[[ Data for processing, beginning ]]

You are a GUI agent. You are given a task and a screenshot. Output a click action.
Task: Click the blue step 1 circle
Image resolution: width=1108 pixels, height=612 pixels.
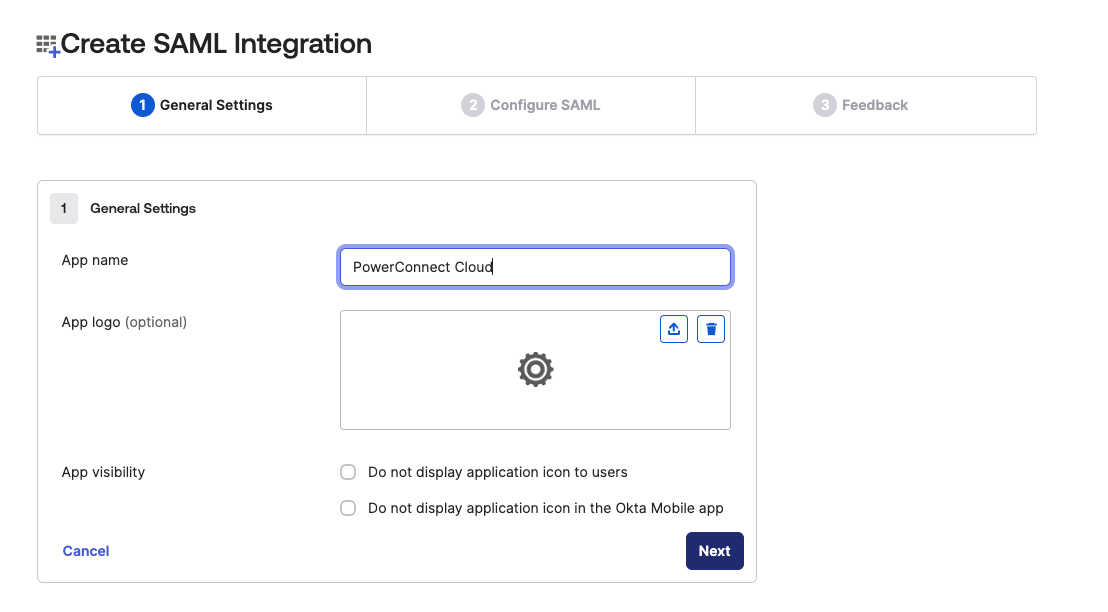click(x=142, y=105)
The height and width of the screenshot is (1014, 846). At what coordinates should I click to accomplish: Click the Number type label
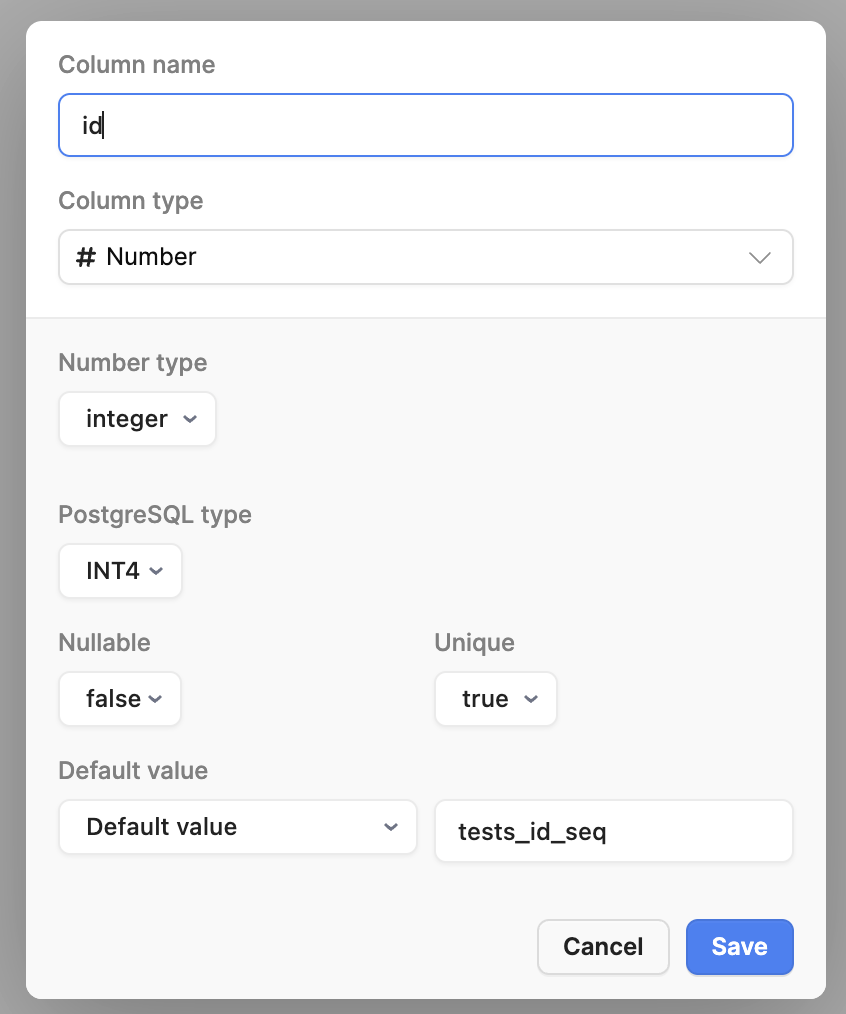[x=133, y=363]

[[ Data for processing, end ]]

* Directions *
Write the entries above out again exactly, omitting each image.

* Answer for the task *
You are a GUI agent. You are given a task and a screenshot. Output a click action.
Task: Click the blue step 1 circle
Image resolution: width=1108 pixels, height=612 pixels.
click(x=142, y=105)
The height and width of the screenshot is (1014, 846). At what coordinates should I click to accomplish: Click the Number type label
[x=133, y=363]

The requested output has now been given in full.